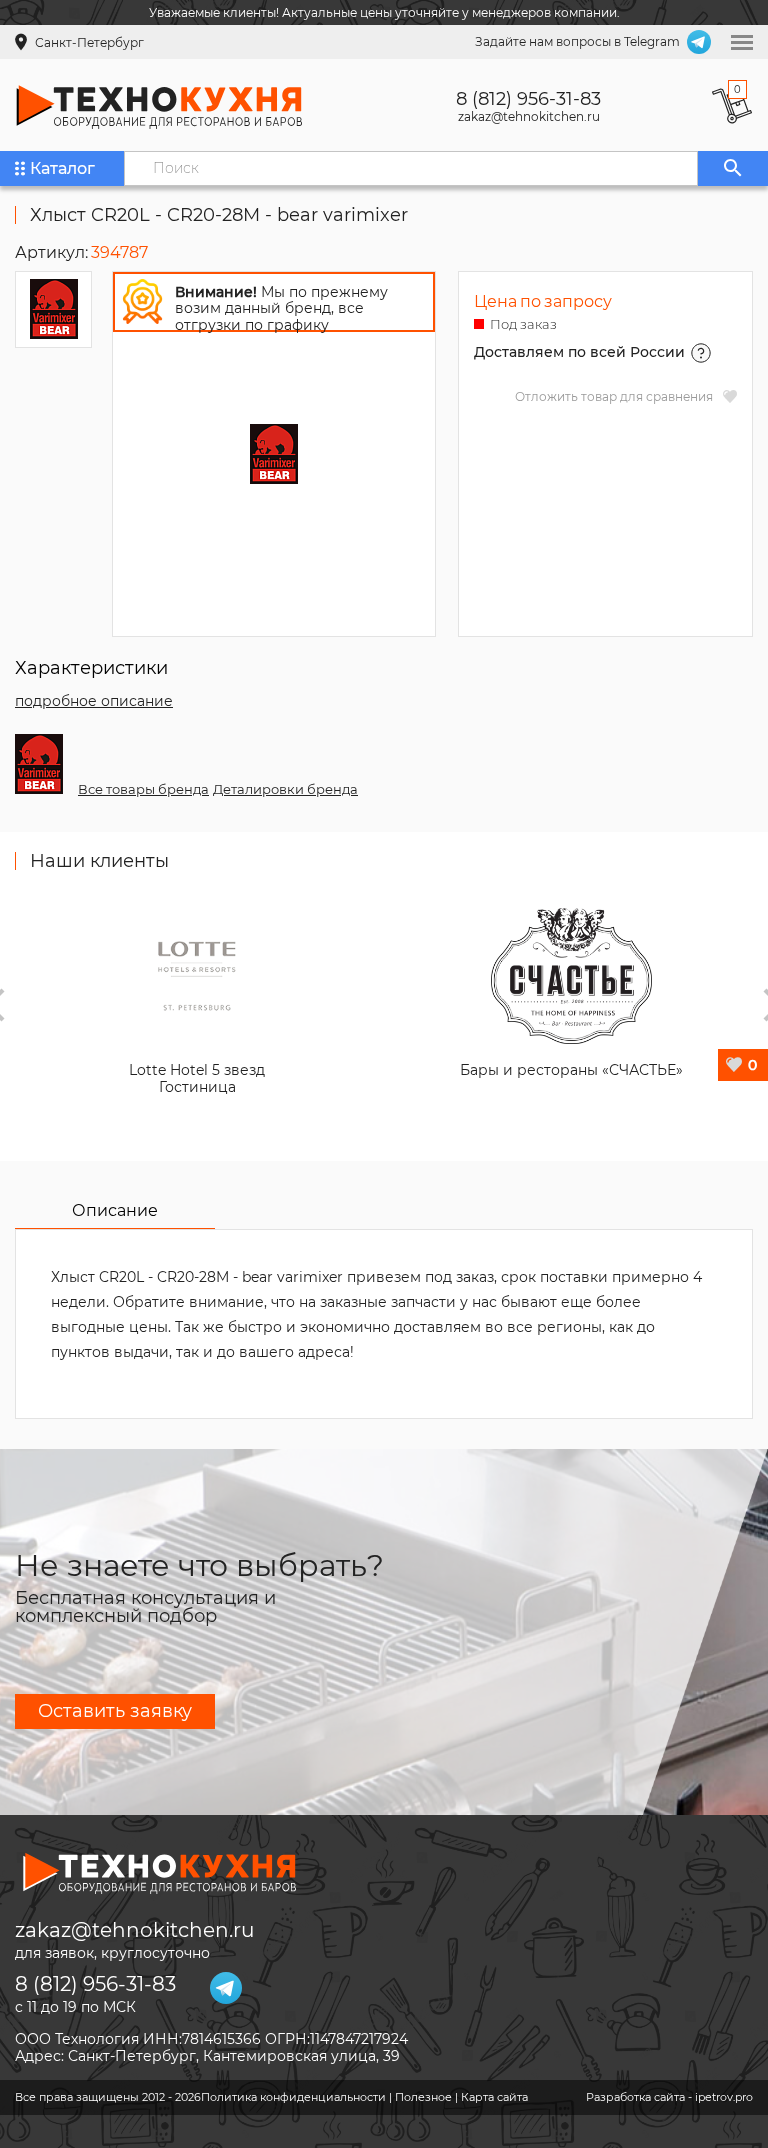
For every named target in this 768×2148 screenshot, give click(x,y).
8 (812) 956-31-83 (528, 99)
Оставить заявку (115, 1711)
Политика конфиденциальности (293, 2097)
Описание (115, 1210)
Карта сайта (494, 2097)
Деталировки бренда (285, 789)
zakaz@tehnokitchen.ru (529, 117)
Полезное (423, 2097)
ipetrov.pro (724, 2097)
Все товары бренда (143, 789)
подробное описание (94, 701)
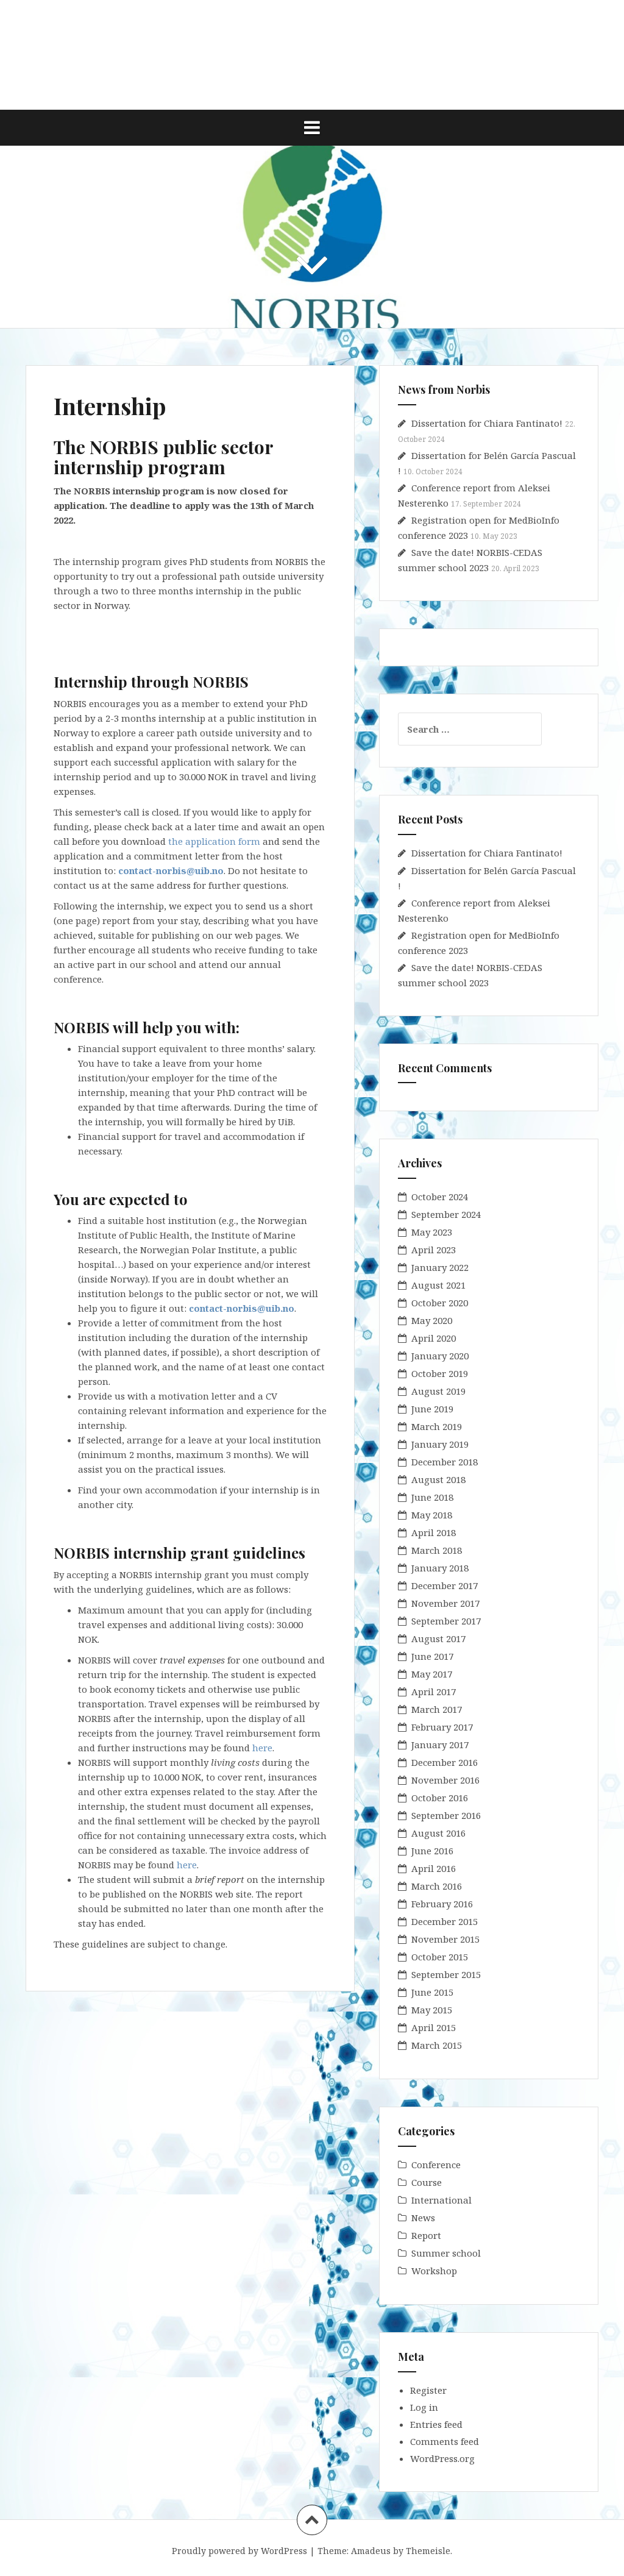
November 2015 (445, 1939)
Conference (436, 2164)
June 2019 (432, 1409)
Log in (424, 2407)
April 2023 (433, 1250)
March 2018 (436, 1550)
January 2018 (440, 1568)
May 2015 (431, 2010)
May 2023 (431, 1232)
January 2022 (440, 1267)
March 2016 (436, 1886)
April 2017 (433, 1691)
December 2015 (444, 1921)
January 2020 (440, 1356)
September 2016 (446, 1815)
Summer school (446, 2253)
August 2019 (438, 1391)
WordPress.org (442, 2458)
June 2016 (432, 1851)
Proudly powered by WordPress (239, 2550)
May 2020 (431, 1320)
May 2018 (431, 1515)
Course (426, 2182)
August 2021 (438, 1285)
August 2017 (438, 1638)
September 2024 (446, 1214)
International (441, 2200)
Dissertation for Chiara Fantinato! (486, 423)
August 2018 (438, 1479)
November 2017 (445, 1603)
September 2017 (446, 1621)
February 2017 (442, 1727)
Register (428, 2390)
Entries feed (436, 2424)
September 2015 (446, 1974)
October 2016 (439, 1797)
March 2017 (436, 1709)
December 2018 (444, 1462)
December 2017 (444, 1585)
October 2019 (439, 1373)
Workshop (434, 2271)
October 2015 (439, 1957)
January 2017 (440, 1744)
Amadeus (371, 2550)
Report (426, 2235)
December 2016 (444, 1762)
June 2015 (432, 1992)
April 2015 (433, 2027)
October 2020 (439, 1303)
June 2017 (432, 1656)
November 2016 (445, 1780)
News (423, 2217)
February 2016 (442, 1904)
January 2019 (440, 1444)
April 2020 (433, 1338)
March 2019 (436, 1426)
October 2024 (439, 1196)
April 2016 (433, 1868)
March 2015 (436, 2045)
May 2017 (431, 1674)
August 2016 (438, 1833)
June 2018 (432, 1497)
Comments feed (444, 2441)
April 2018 (433, 1532)
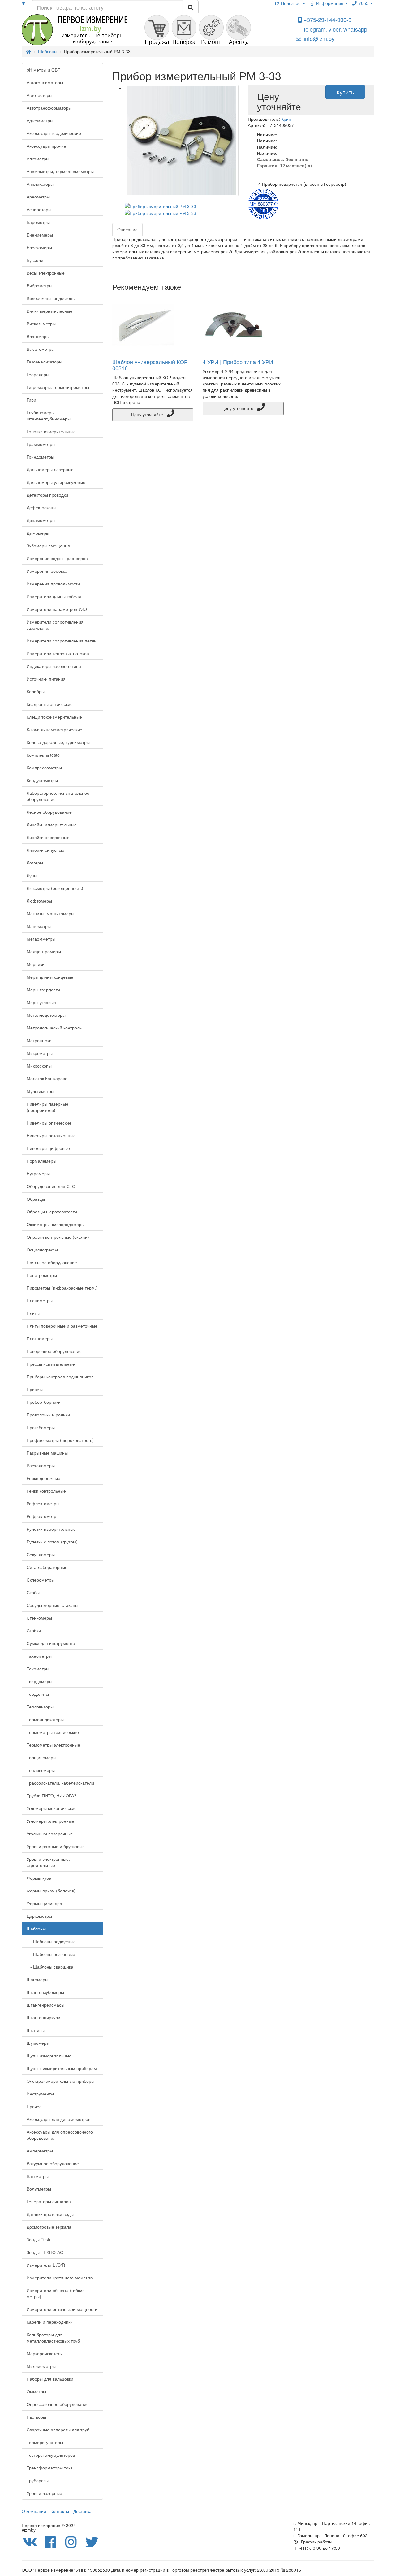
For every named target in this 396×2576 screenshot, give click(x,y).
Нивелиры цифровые (48, 1148)
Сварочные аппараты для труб (58, 2429)
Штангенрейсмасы (45, 2005)
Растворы (36, 2417)
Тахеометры (39, 1656)
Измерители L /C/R (46, 2265)
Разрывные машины (47, 1453)
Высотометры (40, 349)
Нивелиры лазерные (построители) (47, 1107)
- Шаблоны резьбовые (51, 1954)
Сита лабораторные (47, 1567)
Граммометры (41, 444)
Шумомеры (38, 2043)
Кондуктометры (42, 780)
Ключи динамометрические (54, 729)
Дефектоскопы (41, 507)
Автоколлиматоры (45, 82)
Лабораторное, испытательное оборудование (58, 796)
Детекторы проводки (47, 495)
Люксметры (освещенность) (55, 888)
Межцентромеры (44, 951)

* **Exercise goal**
Reproduce, word for word, the lines from the one containing "October 2020 (439, 1303)" to the end of the material, both ends included. No picture is copied.

* **Problem solution**
October 2020 (439, 1303)
June 2017 (432, 1656)
November 2016 (445, 1780)
News (423, 2217)
February 2016 (442, 1904)
January 2019 (440, 1444)
April 2020 (433, 1338)
March 2019 (436, 1426)
October 2024 (439, 1196)
April 2016 (433, 1868)
March 2015 (436, 2045)
May 2017 (431, 1674)
August 2016 (438, 1833)
June 2018 (432, 1497)
Comments feed (444, 2441)
April 2018 (433, 1532)
For every named target in this 396×2576 screenshot, give click(x,y).
Нивелиры цифровые (48, 1148)
Сварочные аппараты для труб (58, 2429)
Штангенрейсмасы (45, 2005)
Растворы (36, 2417)
Тахеометры (39, 1656)
Измерители L /C/R (46, 2265)
Разрывные машины (47, 1453)
Высотометры (40, 349)
Нивелиры лазерные (построители) (47, 1107)
- Шаблоны резьбовые (51, 1954)
Сита лабораторные (47, 1567)
Граммометры (41, 444)
Шумомеры (38, 2043)
Кондуктометры (42, 780)
Ключи динамометрические (54, 729)
Дефектоскопы (41, 507)
Автоколлиматоры (45, 82)
Лабораторное, испытательное оборудование (58, 796)
Детекторы проводки (47, 495)
Люксметры (освещенность) (55, 888)
Межцентромеры (44, 951)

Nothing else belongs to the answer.